The couple has no prior experience in the restaurant industry. Danea Horn was previously an economist and is currently studying for her doctorate in Health Economics, while Philip Horn was in sales and marketing. At Burger Patch, they hired workers with relevant experience, putting aside all assumptions.
“[Hiring women] was something that kind of came organically to us,” she said. “We didn’t have any preconceived notions about men typically doing the back of the house and the grill, so we just started hiring people that have experience, either front of the house or back of the house.”
As a result, the staff at Burger Patch is 75% female, and 90% of the restaurant’s grill specialists are female. All of the unit’s team leads are women.
Since the restaurant opened in May, some workers have actually moved from front-of-house jobs to working the grill after being prompted by the Horns, which led to the formation of #GrilPower.
“[#GrilPower] came as a surprise to us when our staff came up to us and said, ‘I haven’t had the opportunity to do this back of house stuff in a restaurant before,’ either by assumption that somebody would not want to, or not being trained on those jobs,” said Danea Horn.
One seemingly difficult obstacle: Worrying about back-of-house interactions between cooks and dishwashers, which traditionally can reflect a certain boy’s club culture that has been blamed for sexual harassment or bullying.
The Horns hope to change that culture. The idea is that men who might be inclined to misbehave will be forced to adjust to having more women around or having female managers, and to recognize the kitchen as a safe environment.
“The ‘boys club culture’ is something to be looked at in and of itself,” said Danea Horn. “If restaurant owners and managers think about including more females on staff, that can be a way to start to change the culture.”

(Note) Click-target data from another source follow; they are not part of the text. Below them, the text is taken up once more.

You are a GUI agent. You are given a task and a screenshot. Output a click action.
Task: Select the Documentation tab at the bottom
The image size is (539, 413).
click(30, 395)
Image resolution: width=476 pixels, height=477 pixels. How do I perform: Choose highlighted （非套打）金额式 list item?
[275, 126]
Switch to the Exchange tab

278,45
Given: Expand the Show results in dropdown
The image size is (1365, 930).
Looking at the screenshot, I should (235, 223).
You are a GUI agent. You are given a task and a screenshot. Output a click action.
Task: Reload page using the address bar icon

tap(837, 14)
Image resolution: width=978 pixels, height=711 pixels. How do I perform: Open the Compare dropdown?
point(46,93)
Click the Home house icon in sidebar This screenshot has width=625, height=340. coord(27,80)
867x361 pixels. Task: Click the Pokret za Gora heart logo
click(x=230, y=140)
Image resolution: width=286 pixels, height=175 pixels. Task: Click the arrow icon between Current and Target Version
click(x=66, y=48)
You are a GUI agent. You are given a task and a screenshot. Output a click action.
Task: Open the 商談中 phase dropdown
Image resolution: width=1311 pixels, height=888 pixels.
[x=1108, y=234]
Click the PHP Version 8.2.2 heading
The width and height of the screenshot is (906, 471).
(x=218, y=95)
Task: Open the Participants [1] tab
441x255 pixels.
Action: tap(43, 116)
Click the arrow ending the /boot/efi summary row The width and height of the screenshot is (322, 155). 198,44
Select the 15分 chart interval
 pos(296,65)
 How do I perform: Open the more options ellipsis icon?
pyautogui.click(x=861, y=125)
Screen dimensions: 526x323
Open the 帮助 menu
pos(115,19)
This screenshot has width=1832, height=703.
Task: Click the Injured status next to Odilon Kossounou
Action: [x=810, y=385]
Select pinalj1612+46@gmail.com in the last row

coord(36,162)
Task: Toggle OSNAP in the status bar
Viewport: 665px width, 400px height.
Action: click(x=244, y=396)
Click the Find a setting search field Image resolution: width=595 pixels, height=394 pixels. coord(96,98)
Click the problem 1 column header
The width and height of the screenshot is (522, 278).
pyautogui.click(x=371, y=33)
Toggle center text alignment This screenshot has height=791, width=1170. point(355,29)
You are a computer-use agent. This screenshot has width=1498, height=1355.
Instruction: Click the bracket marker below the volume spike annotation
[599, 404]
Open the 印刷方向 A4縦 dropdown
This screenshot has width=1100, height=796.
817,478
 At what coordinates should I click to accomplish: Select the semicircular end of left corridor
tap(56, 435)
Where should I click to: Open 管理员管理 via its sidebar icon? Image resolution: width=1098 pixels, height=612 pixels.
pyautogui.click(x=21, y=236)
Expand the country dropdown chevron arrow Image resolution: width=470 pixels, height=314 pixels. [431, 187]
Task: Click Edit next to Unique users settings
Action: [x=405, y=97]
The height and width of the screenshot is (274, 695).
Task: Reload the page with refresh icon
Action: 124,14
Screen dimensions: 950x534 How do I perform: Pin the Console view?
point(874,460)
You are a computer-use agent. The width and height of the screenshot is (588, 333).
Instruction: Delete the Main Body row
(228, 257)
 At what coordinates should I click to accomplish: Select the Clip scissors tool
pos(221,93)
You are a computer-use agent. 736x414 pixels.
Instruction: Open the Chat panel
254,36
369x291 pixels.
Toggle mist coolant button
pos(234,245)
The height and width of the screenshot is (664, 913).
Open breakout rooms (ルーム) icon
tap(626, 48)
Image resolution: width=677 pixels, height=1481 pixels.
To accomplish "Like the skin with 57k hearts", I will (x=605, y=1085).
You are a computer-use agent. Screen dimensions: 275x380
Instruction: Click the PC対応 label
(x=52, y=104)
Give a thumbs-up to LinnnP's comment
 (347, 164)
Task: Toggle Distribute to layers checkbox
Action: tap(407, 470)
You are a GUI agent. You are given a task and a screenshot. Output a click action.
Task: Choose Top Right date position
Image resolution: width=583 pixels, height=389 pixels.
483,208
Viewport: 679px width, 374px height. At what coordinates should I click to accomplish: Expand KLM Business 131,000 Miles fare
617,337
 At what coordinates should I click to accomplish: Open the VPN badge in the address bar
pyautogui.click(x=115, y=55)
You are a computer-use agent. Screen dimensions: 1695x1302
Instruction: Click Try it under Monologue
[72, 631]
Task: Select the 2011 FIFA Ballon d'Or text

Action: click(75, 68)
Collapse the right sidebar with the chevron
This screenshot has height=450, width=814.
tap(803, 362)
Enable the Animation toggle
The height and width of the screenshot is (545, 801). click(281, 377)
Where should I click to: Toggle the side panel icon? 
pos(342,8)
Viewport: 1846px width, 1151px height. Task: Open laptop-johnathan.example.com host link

Another obstacle is the idea that there are not enough talented women to take on these jobs.
The solution: Promote from within.
Ask front-of-the-house female staff members if they’d be interested in learning skills in the back-of-the-house. Ask what their interests are and “a lot of restaurants will be surprised to learn a lot of the women on their staff … are really excited to learn the back of the house,” said Danea Horn.
#GrilPower has also partnered with Women’s Empowerment, also based in Sacramento, which works with homeless women to help them with job hunting and foodservice training, as well as internships to get back into the workforce.
Making the #GrilPower pledge has no penalties. Movements like #MeToo and Time’s Up have driven conversation around sexual harassment and equal pay, but #GrilPower aims to focus more on creating truly equal opportunities.
It’s meant to start the conversation, she added. “We were just recognizing that the restaurant industry wasn’t really a part of that conversation, so we wanted to bring a voice to it. There’s a whole pool of people who aren’t being given the chance.”